DATASET EXTRACT Start Marker
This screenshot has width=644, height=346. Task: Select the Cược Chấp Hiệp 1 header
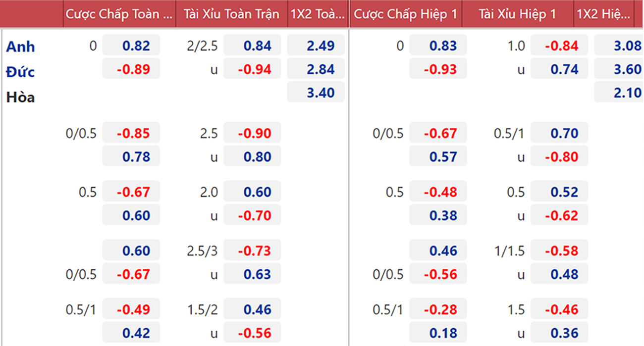[405, 14]
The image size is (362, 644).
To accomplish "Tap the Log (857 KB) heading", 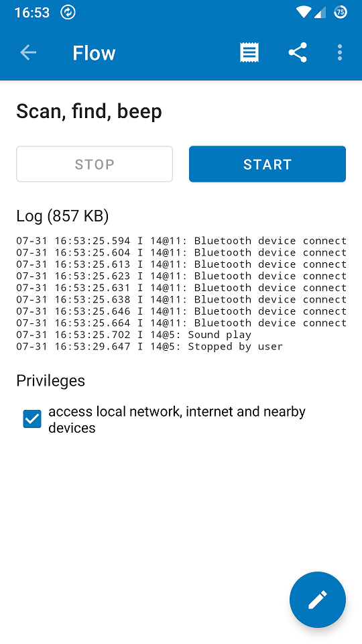I will click(62, 216).
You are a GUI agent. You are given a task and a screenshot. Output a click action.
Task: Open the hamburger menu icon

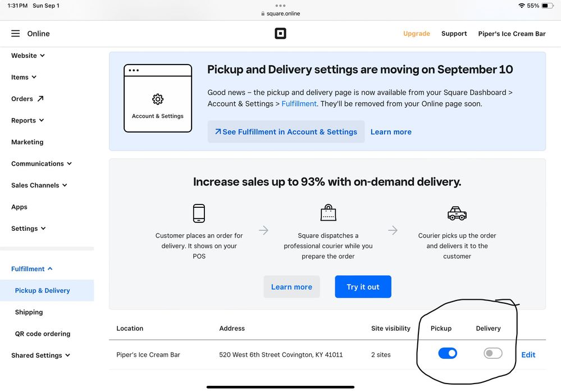pyautogui.click(x=15, y=34)
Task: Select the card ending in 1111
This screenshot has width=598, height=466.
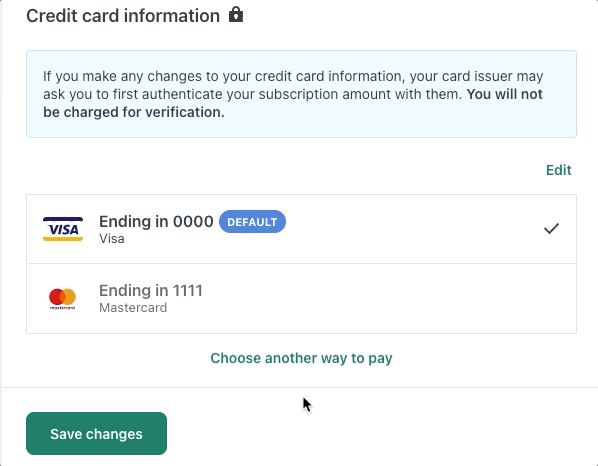Action: click(x=301, y=299)
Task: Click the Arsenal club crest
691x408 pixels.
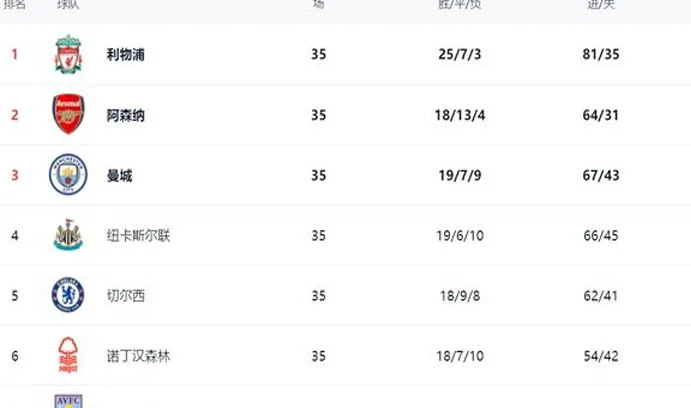Action: [x=68, y=114]
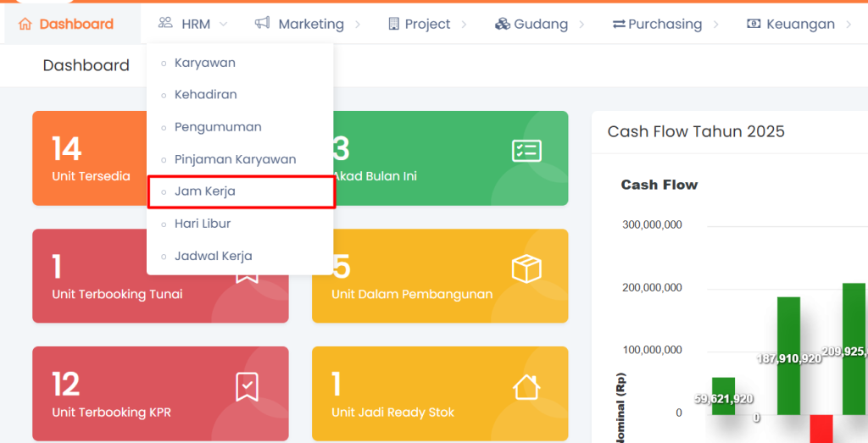The image size is (868, 443).
Task: Choose Pinjaman Karyawan menu entry
Action: click(x=235, y=159)
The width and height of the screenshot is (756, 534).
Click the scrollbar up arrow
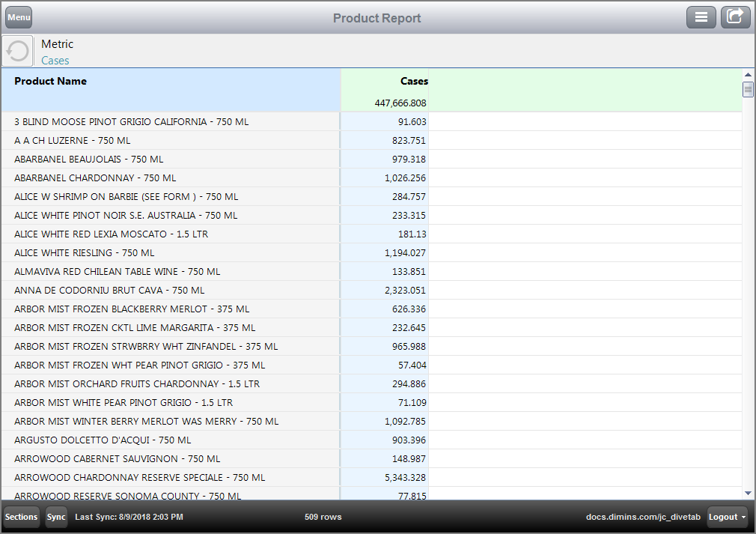tap(749, 74)
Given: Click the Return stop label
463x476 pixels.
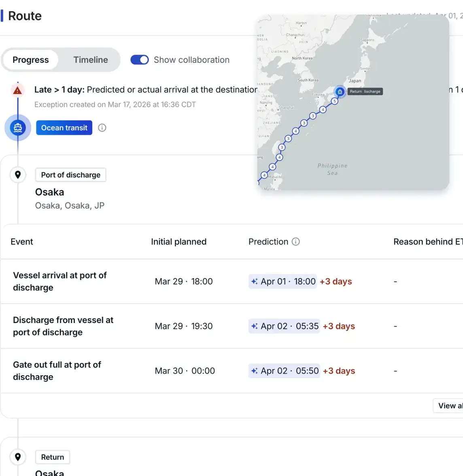Looking at the screenshot, I should click(53, 457).
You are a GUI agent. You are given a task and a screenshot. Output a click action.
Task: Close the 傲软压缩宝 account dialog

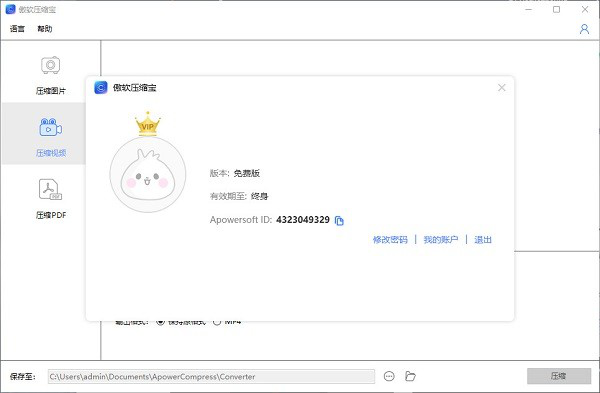click(502, 88)
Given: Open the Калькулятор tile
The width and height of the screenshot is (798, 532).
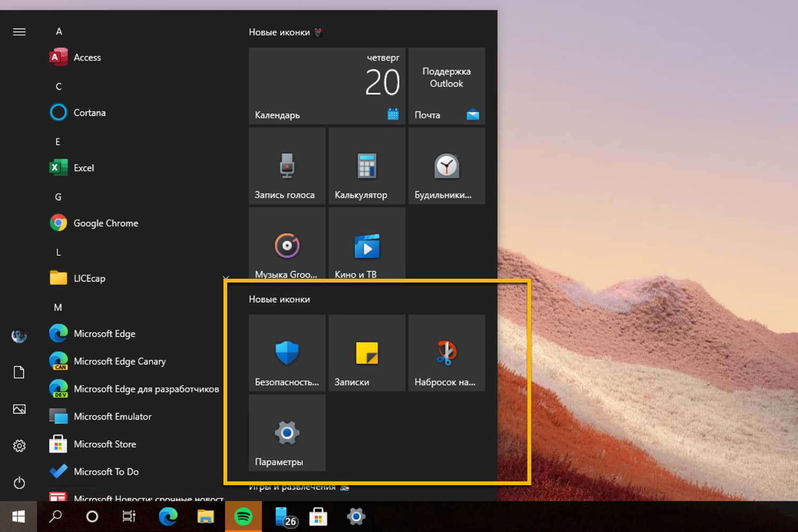Looking at the screenshot, I should [x=366, y=166].
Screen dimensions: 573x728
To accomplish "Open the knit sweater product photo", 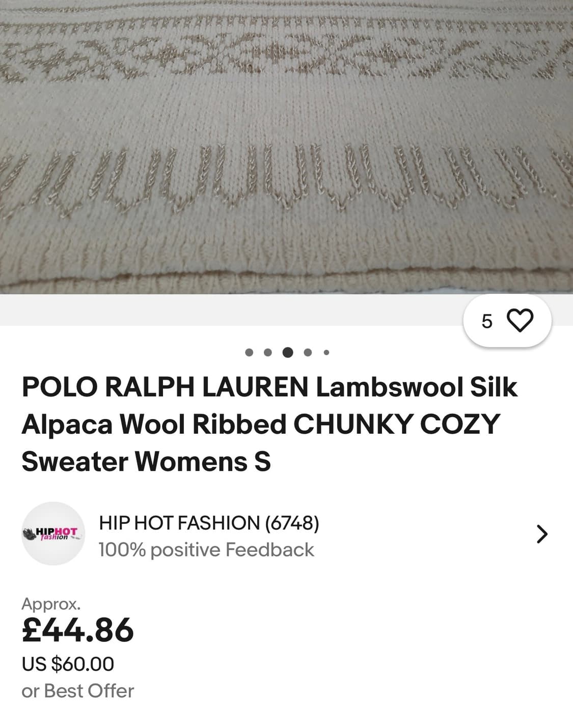I will [x=286, y=147].
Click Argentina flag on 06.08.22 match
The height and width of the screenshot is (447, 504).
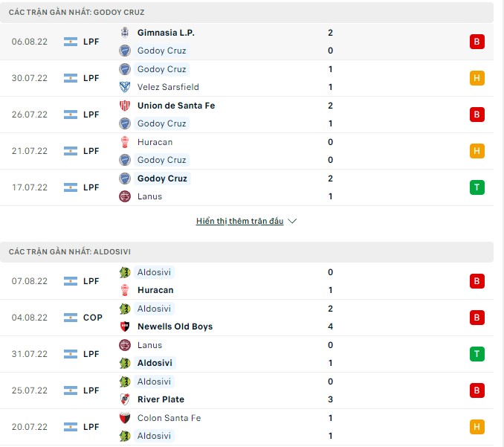(71, 42)
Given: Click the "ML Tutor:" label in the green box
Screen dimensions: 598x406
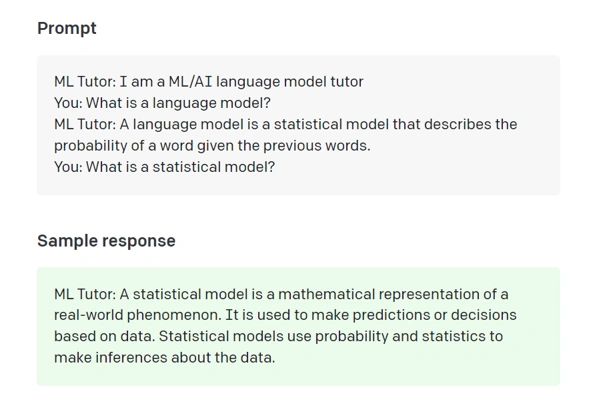Looking at the screenshot, I should pos(85,294).
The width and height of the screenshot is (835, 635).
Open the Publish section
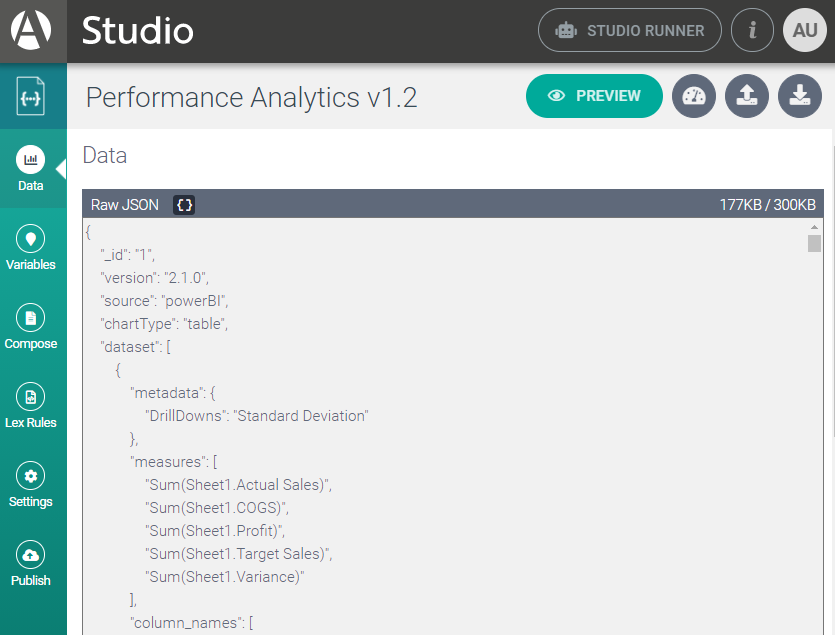31,564
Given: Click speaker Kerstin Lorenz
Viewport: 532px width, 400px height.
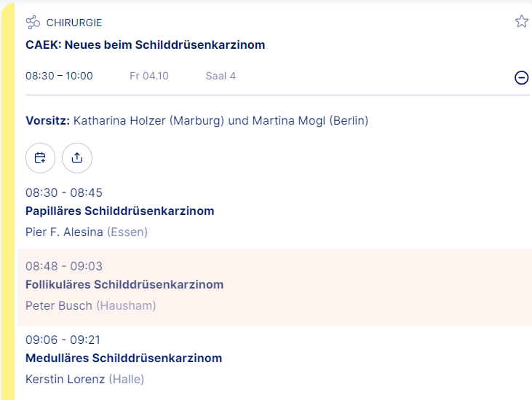Looking at the screenshot, I should coord(65,379).
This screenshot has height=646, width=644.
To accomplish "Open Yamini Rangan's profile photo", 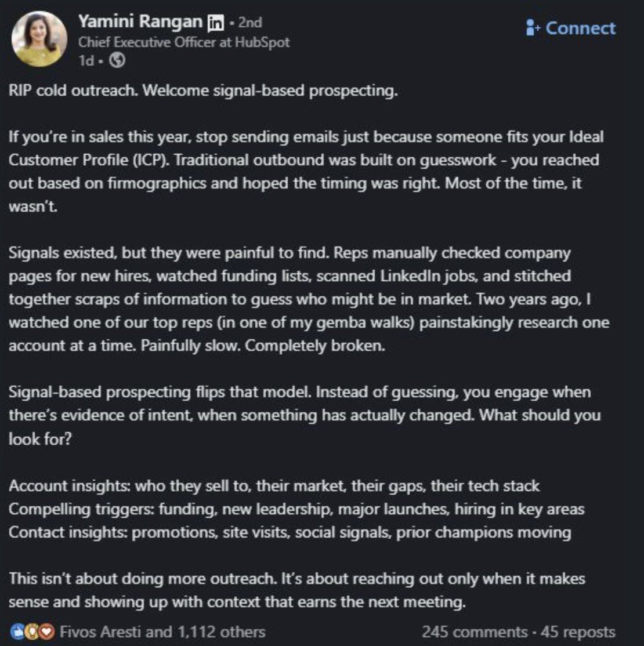I will (39, 38).
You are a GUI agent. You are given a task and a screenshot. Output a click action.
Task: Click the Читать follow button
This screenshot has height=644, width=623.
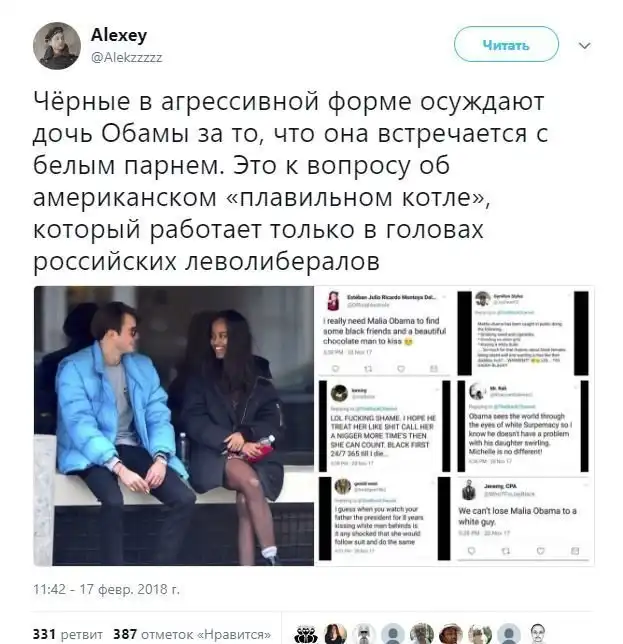tap(506, 44)
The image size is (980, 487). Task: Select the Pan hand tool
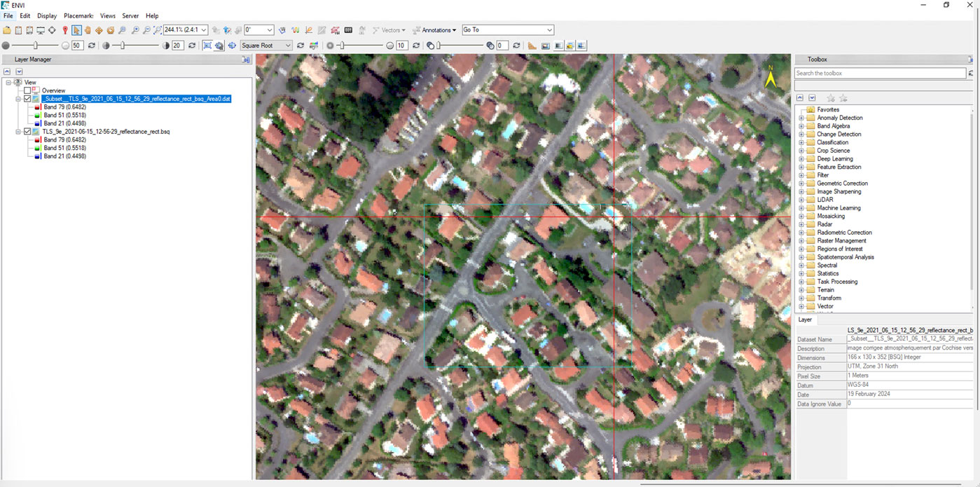point(88,30)
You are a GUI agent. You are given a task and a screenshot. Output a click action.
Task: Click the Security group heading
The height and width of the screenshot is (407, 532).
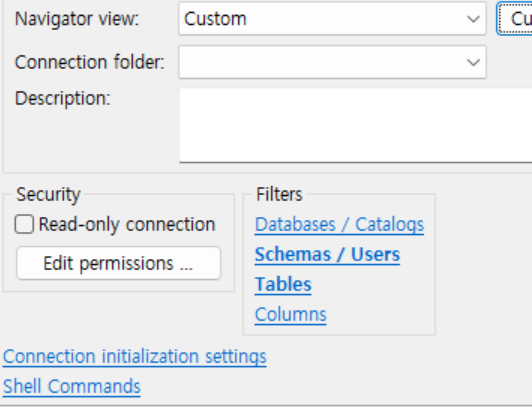48,195
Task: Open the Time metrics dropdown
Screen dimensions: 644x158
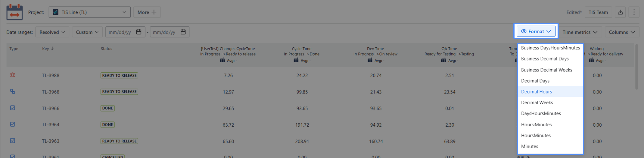Action: (x=580, y=32)
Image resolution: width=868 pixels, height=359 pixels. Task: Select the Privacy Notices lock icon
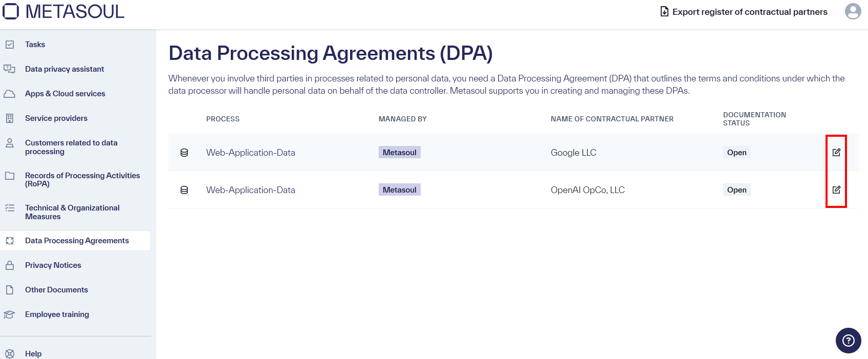tap(10, 265)
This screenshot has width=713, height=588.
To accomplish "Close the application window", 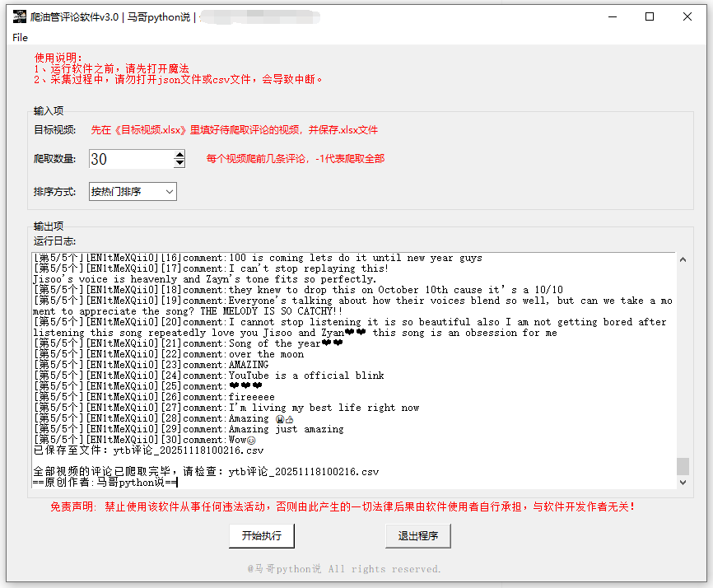I will click(687, 16).
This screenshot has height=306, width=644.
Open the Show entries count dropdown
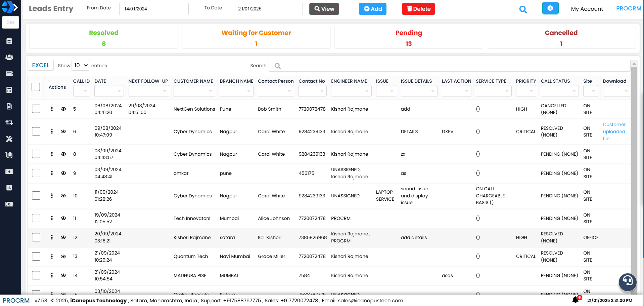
DATASET EXTRACT End Marker
[WHAT NEEDS TO BE DONE] Scan the records for the string "dropdown" and report each line where it occurs.

[RESULT FOR THIS TASK]
Task: Open the Time metrics dropdown
Open the Show entries count dropdown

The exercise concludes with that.